Un ragazzo di 16 anni sarebbe stato aggredito insieme ad alcuni amici da un gruppo composto da 12-15 coetanei nel centro di Foggia. A raccontarlo è un post comparso nelle scorse ore sui social e segnalato alla nostra redazione, nel quale si descrive un episodio avvenuto intorno alle 22. “Ieri sera, intorno alle 22, nel centro di Foggia, mio fratello, 16 anni, è stato aggredito insieme ai suoi amici da un gruppo di 12/15 ragazzi, coetanei”, è scritto in esordio.
Secondo quanto riportato nel messaggio, i ragazzi “erano tranquilli e non avevano provocato nessuno” quando sarebbero stati improvvisamente circondati e colpiti. L’autore del post parla di un’aggressione senza motivo apparente, consumata in una fascia oraria in cui, si sottolinea, “un ragazzo dovrebbe potersi sentire al sicuro nel centro della propria città”.
Nel racconto viene evidenziato anche l’intervento di “due ragazzi non italiani” che si sarebbero frapposti per aiutare le vittime, evitando conseguenze peggiori. “La violenza non ha nazionalità, così come il senso civico e il coraggio non hanno confini”, si legge nel testo.
Il post si allarga poi a una riflessione più ampia sulla sicurezza urbana e sul ruolo delle istituzioni: “Dov’è la presenza delle istituzioni?
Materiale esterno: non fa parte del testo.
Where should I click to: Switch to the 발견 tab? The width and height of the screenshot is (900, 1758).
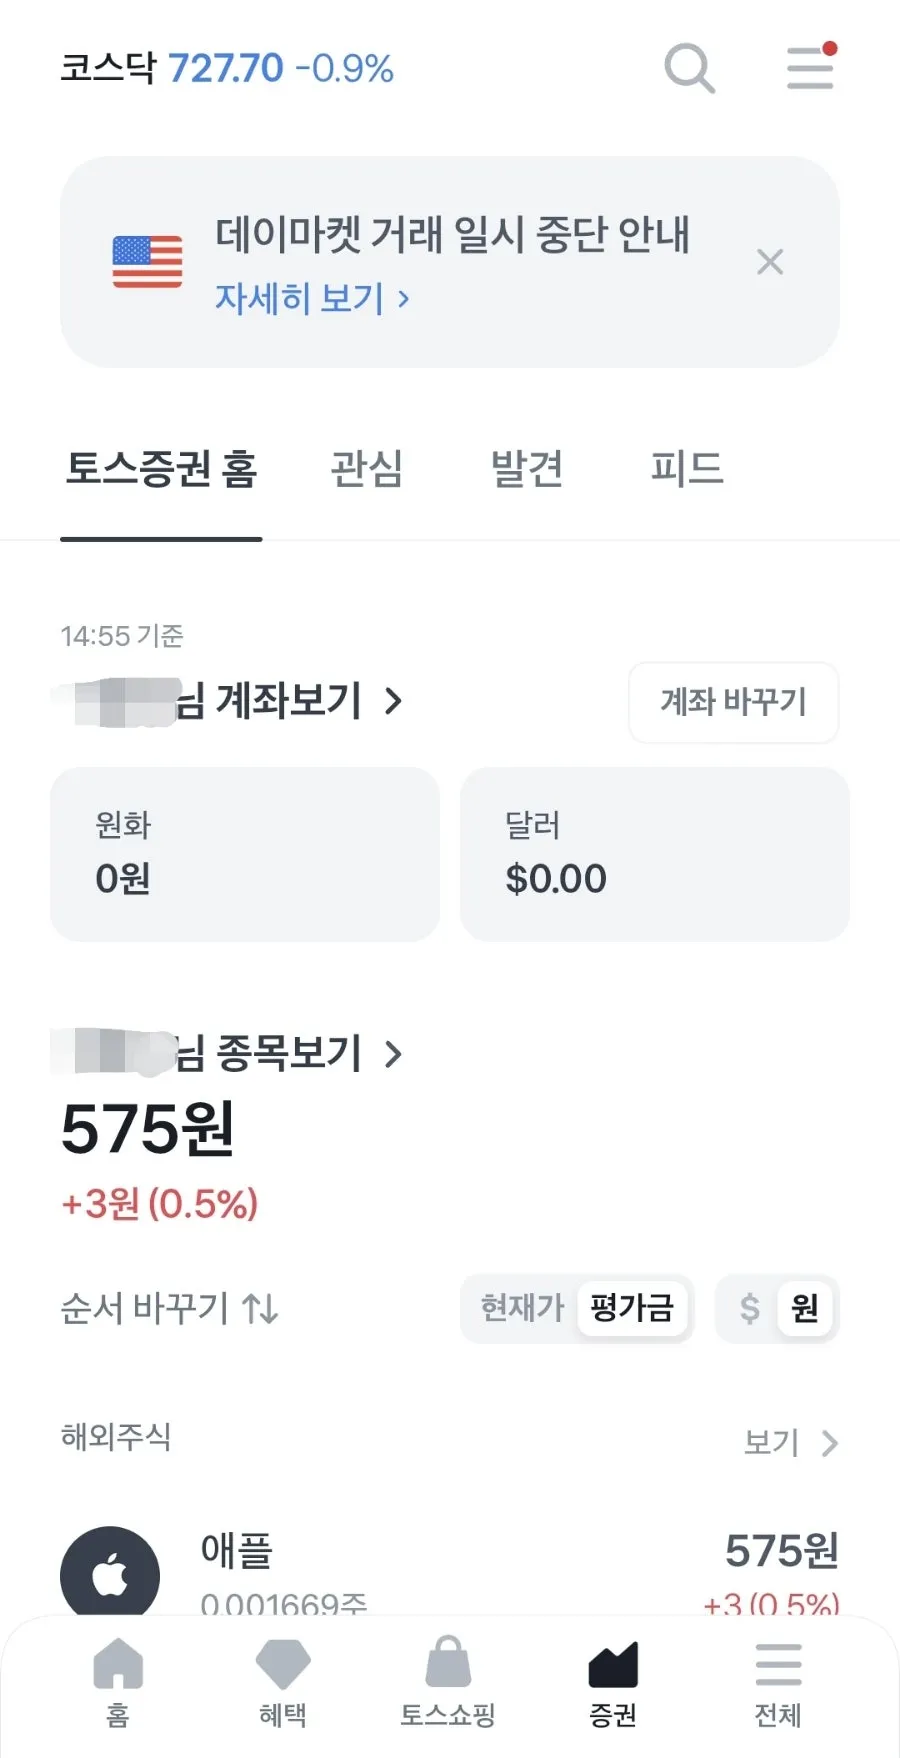coord(527,468)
Dov’è il controllo del territorio? Le 22 non sono tarda notte: sono un orario in cui un ragazzo dovrebbe potersi sentire al sicuro nel centro della propria città”.
Non manca un richiamo alla responsabilità educativa di famiglia e scuola, indicate come fondamentali per trasmettere rispetto, equità e senso dell’altro.
Al momento non risultano comunicazioni ufficiali da parte delle forze dell’ordine sull’episodio. La vicenda, però, ha già acceso il dibattito online e riporta al centro dell’attenzione il tema della sicurezza nel cuore della città.